Poor academic performance was cited by the Daley administration as the main reason for closures and “turnarounds,” which replace the majority of teachers and administrators from a school. Facility underutilization was the leading factor cited for closures under Emanuel.
An analysis of the potential predictors of school closings validates the justifications stated by the two administrations, but schools with larger shares of black students that were located near both the Central Business District and charter schools also had a higher probability of closure.
“Our findings shed light on the multiple, conflicting interests that school districts must balance to serve the needs of school-age populations and taxpayers,” said Weber, who studies urban politics, real estate and public finance. “They also reveal some distance between the ‘official’ rationale for closures and the realities of capital budgeting under austerity.”

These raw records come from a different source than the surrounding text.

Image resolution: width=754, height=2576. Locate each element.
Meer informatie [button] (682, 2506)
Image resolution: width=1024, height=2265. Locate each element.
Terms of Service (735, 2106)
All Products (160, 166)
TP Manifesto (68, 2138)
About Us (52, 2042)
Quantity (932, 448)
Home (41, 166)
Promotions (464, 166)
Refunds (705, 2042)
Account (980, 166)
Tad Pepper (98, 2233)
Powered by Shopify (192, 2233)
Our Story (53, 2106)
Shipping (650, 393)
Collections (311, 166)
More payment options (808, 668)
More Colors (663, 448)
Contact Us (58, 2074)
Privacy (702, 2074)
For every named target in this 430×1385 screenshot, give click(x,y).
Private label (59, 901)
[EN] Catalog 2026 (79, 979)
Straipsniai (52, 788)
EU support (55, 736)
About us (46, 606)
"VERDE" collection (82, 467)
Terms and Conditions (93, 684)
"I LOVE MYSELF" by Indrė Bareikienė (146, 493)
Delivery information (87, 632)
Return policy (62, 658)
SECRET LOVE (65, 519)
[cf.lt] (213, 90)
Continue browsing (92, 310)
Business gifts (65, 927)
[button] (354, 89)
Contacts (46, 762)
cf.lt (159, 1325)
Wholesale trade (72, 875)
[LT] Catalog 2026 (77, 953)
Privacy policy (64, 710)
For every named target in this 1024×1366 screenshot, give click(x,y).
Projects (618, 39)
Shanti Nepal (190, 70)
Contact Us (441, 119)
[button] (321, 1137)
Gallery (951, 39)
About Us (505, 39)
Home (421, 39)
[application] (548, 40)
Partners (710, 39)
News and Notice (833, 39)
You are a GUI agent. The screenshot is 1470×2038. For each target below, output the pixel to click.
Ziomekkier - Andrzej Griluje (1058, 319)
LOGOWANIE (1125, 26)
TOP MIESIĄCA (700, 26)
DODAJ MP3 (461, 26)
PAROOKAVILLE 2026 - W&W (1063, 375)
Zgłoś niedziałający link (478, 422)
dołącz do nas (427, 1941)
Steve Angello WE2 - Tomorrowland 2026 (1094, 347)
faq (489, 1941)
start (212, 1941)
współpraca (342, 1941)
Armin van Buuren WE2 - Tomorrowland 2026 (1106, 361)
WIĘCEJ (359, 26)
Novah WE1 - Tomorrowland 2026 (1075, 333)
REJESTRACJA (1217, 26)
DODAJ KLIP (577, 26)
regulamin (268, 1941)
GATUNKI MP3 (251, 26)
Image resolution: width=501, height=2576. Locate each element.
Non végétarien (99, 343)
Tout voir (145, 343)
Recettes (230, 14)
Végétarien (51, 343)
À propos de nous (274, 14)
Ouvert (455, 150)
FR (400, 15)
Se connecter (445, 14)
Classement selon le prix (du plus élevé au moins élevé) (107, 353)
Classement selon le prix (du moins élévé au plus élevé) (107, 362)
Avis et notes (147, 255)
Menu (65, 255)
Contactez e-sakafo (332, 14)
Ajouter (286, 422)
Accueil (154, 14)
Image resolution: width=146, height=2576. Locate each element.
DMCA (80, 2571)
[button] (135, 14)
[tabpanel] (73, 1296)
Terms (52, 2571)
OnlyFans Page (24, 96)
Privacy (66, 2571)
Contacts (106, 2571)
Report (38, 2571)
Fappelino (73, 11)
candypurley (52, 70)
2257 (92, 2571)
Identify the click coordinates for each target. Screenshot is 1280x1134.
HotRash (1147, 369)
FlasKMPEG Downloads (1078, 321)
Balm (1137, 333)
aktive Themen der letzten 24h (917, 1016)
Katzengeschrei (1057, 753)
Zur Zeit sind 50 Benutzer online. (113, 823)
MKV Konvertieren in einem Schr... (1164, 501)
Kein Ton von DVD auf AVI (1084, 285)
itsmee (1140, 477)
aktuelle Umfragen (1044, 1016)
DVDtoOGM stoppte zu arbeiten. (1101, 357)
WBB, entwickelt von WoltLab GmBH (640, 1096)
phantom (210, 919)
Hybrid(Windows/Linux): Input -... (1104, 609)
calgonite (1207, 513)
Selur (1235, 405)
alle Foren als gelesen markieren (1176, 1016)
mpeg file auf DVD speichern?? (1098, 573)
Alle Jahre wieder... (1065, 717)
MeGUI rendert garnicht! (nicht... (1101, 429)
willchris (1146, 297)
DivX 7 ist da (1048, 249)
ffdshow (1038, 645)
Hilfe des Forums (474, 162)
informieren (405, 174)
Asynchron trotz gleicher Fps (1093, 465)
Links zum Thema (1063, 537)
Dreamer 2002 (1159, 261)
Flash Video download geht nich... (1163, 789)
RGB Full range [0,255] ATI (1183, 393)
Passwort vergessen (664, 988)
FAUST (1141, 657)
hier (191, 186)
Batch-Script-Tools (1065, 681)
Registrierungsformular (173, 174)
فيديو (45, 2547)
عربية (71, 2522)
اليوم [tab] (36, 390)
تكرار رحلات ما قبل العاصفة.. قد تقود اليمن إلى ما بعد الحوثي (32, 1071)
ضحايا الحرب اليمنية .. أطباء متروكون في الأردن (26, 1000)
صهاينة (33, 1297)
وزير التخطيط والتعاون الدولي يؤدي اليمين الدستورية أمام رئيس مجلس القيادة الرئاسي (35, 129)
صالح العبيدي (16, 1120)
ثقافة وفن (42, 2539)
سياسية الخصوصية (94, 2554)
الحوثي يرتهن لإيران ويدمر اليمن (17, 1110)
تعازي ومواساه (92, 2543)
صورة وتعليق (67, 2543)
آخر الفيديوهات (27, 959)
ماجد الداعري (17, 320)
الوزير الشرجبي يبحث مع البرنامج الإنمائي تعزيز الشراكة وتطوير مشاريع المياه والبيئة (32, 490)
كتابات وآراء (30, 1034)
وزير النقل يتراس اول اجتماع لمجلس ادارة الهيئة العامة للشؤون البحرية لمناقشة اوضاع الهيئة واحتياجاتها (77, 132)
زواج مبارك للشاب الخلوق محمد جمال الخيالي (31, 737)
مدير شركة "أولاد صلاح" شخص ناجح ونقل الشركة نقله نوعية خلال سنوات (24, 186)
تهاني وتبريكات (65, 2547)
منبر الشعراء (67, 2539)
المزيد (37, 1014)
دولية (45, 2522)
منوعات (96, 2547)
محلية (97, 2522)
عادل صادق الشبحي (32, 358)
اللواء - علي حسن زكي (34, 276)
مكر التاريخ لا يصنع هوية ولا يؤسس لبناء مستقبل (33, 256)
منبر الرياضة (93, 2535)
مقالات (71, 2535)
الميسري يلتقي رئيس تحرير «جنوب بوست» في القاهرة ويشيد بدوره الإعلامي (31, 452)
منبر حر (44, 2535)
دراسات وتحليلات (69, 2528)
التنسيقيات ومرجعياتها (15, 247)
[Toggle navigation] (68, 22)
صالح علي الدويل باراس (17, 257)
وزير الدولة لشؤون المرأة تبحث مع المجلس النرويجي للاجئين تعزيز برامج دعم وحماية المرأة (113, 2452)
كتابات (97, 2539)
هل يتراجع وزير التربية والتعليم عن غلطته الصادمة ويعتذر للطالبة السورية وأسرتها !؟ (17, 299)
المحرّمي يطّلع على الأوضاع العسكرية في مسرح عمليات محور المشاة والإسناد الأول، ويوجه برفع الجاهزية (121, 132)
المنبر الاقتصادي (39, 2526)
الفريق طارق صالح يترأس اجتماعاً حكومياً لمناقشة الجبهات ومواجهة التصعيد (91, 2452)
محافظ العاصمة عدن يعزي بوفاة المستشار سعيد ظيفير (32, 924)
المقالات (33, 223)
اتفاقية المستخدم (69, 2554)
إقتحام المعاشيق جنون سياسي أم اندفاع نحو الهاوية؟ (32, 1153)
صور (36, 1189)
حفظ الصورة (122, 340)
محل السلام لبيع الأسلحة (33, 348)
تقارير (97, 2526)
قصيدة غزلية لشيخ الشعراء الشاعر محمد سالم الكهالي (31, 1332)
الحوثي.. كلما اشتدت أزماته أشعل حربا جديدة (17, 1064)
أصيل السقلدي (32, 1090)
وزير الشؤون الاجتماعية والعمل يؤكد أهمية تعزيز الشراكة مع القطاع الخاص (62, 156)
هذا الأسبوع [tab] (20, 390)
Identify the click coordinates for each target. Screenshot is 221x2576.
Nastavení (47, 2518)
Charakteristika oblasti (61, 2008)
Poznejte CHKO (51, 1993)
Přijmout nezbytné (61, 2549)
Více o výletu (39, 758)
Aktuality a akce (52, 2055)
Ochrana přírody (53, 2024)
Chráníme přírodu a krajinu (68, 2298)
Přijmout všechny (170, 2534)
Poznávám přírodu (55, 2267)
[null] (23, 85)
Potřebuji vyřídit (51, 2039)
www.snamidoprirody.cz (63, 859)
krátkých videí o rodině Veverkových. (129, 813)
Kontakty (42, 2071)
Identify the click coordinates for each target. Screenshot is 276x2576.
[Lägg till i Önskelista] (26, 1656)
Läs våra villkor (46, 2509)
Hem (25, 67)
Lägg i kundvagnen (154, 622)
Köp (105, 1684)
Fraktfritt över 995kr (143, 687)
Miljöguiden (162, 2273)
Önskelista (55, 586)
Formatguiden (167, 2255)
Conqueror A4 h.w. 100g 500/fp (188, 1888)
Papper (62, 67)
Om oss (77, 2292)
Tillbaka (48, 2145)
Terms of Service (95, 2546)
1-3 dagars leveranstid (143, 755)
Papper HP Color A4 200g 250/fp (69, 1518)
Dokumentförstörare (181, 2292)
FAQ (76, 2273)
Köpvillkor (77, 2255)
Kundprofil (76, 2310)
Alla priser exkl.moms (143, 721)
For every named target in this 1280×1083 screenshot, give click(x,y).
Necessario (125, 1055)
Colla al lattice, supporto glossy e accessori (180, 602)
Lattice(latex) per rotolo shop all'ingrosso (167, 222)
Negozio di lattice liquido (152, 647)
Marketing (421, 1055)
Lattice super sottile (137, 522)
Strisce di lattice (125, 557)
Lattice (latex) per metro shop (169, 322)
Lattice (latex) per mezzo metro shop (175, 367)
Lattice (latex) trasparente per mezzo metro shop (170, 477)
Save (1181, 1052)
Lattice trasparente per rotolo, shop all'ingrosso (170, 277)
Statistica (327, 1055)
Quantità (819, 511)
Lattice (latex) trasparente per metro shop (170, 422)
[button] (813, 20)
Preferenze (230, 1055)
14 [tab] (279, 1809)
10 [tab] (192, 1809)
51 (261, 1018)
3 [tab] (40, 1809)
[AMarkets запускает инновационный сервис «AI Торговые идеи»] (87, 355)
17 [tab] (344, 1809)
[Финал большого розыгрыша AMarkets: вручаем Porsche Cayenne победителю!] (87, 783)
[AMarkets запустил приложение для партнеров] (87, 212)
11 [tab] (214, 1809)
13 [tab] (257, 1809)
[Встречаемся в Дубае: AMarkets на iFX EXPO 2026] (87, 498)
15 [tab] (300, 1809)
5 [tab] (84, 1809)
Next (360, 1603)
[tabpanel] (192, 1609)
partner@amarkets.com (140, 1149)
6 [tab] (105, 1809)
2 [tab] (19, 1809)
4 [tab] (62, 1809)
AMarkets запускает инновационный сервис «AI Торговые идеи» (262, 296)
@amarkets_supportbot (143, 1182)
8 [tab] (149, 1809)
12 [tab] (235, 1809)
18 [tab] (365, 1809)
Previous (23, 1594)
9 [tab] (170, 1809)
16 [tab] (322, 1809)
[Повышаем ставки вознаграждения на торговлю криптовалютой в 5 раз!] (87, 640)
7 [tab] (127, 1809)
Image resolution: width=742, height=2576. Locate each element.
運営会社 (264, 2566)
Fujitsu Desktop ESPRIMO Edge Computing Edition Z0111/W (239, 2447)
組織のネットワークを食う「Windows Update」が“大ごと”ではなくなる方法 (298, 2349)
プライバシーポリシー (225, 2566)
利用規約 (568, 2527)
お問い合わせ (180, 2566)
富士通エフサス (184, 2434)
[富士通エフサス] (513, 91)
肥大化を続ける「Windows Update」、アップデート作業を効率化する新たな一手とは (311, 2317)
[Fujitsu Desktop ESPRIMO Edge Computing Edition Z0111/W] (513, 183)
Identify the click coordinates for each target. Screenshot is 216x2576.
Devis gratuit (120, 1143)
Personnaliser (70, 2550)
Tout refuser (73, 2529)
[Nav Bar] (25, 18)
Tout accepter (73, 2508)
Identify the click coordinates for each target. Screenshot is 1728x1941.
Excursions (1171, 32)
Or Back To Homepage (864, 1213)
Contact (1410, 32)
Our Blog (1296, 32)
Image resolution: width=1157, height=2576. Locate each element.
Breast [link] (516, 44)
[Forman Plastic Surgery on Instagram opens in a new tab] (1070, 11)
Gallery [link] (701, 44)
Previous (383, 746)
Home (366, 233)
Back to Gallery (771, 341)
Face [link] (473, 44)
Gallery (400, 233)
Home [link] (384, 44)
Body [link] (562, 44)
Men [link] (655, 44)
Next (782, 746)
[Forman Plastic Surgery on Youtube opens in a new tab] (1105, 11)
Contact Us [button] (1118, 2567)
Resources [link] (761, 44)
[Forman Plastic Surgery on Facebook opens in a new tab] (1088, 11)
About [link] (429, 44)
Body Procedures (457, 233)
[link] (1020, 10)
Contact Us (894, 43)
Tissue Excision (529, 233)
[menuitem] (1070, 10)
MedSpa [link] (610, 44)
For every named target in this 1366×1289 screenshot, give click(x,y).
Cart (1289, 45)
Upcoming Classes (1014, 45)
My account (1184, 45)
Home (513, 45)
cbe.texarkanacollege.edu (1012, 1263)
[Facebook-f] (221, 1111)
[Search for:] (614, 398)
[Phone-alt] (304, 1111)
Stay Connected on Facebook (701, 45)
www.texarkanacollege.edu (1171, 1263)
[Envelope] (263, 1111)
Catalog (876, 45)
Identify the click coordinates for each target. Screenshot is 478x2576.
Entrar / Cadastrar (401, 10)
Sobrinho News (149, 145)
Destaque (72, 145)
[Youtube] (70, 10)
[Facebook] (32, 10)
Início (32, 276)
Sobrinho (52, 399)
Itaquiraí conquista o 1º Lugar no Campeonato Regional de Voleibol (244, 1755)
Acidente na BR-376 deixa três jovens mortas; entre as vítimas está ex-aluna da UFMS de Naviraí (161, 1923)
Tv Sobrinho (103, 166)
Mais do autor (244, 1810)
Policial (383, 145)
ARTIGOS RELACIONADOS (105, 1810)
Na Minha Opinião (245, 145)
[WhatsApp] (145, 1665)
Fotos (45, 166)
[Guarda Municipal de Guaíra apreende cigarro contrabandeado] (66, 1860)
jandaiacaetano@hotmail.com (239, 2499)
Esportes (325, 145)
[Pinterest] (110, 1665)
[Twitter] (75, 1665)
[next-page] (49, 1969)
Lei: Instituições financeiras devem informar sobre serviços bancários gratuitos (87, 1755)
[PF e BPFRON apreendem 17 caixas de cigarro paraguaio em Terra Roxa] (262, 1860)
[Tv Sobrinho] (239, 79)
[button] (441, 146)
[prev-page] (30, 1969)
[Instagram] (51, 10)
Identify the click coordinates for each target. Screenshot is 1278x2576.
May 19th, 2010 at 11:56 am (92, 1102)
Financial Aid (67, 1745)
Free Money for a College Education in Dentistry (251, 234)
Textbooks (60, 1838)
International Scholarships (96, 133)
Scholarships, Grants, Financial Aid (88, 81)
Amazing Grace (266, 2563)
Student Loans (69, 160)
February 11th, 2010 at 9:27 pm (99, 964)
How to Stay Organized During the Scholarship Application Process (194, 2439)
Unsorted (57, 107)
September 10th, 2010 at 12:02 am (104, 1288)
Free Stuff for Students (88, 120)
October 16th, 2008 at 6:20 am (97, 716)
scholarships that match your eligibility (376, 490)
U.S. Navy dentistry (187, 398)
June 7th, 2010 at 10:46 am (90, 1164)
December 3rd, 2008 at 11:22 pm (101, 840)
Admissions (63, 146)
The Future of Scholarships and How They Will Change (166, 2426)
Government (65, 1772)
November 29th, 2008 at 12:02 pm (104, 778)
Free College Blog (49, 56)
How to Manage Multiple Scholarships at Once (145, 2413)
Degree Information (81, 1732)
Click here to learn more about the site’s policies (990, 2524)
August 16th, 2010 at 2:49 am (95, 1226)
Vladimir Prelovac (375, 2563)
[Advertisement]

Breaking the data into two separate waves (2003-2010 and 2011-2013), the researchers used statistical methods to estimate the probability that schools that were open as of 2003 and 2011 were subsequently closed or turned around as a function of physical, student, geographic, political and neighborhood demographic factors.
Of the 470 schools in the study’s sample, 114, or 24 percent, could be considered closures and turnarounds occurring between 2003 and 2013.
The share of black students and the distances to charter schools and the central business district lost their significance in the second wave, which suggests that closures under the Emanuel administration hewed closer to its intended objective than the previous administration.
“Whether administrators explicitly considered the race of a school’s students in decisions to close schools, or whether variables measuring black students in our study were substitutes for other unmeasured characteristics, the cumulative effect of these decisions combined with racially differentiated education environments forced African American students and their families to bear the burden of the closures,” the researchers write.
According to the researchers, Latino-serving schools were generally not closed, likely due to several factors, including those academic facilities were better utilized or Latino communities were targeted less by school reformers and charter school operators.
Weber, a faculty fellow in UIC’s Great Cities Institute and visiting expert in the Institute of Government and Public Affairs, recognizes the difficulties administrators face when authorizing these types of changes.
“It’s a balancing act for school districts that are caught between a desire to maintain older school buildings that serve as community anchors, but to also be flexible enough to accommodate changes in educational policies, enrollments and student needs,” she said.
As other large, urban school districts across the country undertake similar school closing plans, Weber believes the findings can help inform current and future debates around these issues.
“In particular, questioning whether policymakers and administrators have the most accurate data at the most granular level of detail necessary to make life-altering decisions like closing neighborhood schools,” she said.
Co-authors on the study are Stephanie Farmer of Roosevelt University and UIC alumna Mary Donoghue, who works in affordable housing development.